I've got the new GRS Ring Light and haven't had any problems with reflections - including some pretty shiny silver. Then again, maybe I just haven't noticed them.
I also tend to have something on the surface - oil from clay, transfer wax, varnish - it's generally dulled in some way.
Joe;
I have tried quite a few of the lighting systems, and will give a few of the trials, and tribulations.
1. Scope came with a 12 watt floro ring light, ok, but not quite enough light for me.
2. Rigged a flex arm light, with a 75 watt floro day bright at an angle under the scope, with the ring, and flex, plenty of light, but 1/2 the time the flex was in the way.
3. Tried the 2 LED barbecue lights, might work for a portable setup, but not enough light for fine detail.
4. Got a 300 watt fiber optic light ring, oops, way to much light, blanked out the design, not adjustable enoughf, plus cooling fan sounded like a jet getting ready to take off.
5. Got a 50 watt fiber optic ring light, The cats meow, nicely adjustable, dosen't blank out your design, can be turned down for shiny stuff, or turned up for darker material. Plus the ring is out of the way under the scope, and no heat, fan has a little noise, but totally livable.
Hope this helps, I had to learn the hard way, my opinion. You might like another system.
I'll preface this by saying I've never worked on metal so I have no concept of what kind of reflection you want on that particular surface, but I want to plug (ha ha) this totally nifty light I have.

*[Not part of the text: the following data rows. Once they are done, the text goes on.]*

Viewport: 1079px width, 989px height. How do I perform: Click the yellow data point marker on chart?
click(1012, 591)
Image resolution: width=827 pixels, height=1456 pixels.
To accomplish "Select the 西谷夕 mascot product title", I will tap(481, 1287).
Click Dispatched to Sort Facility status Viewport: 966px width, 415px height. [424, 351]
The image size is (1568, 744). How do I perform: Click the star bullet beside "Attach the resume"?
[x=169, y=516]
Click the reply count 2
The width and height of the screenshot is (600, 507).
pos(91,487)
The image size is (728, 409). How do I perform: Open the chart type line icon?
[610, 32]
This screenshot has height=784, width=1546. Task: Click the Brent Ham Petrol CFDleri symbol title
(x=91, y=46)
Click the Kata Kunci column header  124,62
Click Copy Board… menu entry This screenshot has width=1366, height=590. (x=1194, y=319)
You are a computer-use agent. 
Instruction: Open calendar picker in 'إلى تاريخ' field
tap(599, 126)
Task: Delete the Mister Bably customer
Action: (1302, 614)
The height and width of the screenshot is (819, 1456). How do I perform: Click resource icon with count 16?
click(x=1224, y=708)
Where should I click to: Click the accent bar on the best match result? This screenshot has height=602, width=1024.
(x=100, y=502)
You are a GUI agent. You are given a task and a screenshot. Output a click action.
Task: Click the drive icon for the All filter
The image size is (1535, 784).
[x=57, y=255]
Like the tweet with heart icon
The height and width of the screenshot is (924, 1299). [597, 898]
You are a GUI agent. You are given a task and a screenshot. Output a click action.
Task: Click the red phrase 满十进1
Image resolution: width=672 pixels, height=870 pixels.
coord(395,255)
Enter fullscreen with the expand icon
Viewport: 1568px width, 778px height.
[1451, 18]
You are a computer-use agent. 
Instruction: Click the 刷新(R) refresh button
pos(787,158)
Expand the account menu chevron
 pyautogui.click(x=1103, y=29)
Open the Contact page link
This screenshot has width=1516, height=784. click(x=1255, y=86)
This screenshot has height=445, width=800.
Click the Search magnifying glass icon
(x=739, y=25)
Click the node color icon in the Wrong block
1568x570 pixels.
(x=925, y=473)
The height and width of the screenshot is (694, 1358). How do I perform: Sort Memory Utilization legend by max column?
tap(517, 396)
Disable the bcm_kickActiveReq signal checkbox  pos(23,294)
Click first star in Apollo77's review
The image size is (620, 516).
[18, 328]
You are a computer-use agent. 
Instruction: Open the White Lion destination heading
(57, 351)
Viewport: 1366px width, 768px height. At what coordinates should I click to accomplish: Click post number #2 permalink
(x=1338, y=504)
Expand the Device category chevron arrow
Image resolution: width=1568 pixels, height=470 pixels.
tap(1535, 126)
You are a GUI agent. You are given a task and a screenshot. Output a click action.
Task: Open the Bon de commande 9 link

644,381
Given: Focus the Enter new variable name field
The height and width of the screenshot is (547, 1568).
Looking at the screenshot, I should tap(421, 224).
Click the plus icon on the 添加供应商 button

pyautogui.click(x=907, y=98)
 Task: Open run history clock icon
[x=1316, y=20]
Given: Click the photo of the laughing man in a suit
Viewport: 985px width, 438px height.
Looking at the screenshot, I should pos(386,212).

My scope came with a fluorescent ring light. It's not very bright and is a bit yellowish in color, and I really needed strong light coming from the side to get the right surface reflection for scrimshaw so I can see what the heck I'm doing. Tried desk lamps, nope (though I do use one to light up the general area where I'm working). Tried a clamp-on "BBQ light." Nope, too awkward and not bright enough. Then I happened to be at Ikea one day with a friend who was buying furniture, and I spotted this light http://www.ikea.com/us/en/catalog/products/10128734 and bought it and it's fabulous! I have NO idea if it would be appropriate for working on metal but it's a very bright concentrated light that is totally adjustable into any position. Love it! I think I may stockpile a few for future use. Of course the downside is they don't seem to be selling that model over the internet. I'm not far from the store though...
If you think THAT'S a messy desk....Boy, you are not in the same league with some of us old farts! It's been years since I've seen any of my workbench top surface. Not even sure what color it is! I too use a goose-neck halogen light. I found mine a couple of years ago at Office Depot. Works great.
Ooooh, I like that light.
It's bight enough and doesn't have a big foot print. If you fasten the base to the bench, it won't tip over.
With the long neck and little head. I going to have to go over to Ikea for that price. Thanks Katherine.
thanks for all of your input. I was hoping that a ring light in conjunctuon with the halogens that I have would help with the directional glare that I get.
All of your input is greatly appreciated
Thanks
Joe
i use a little cheapo pocket led flashlight. originally powered by 2 double a batteries. it's been converted to operate from a wall wart. it clamps directly to my scope and works great. very cheap. oh, and it's only about 7" from the object, and where it's positioned, my hand never casts a shadow.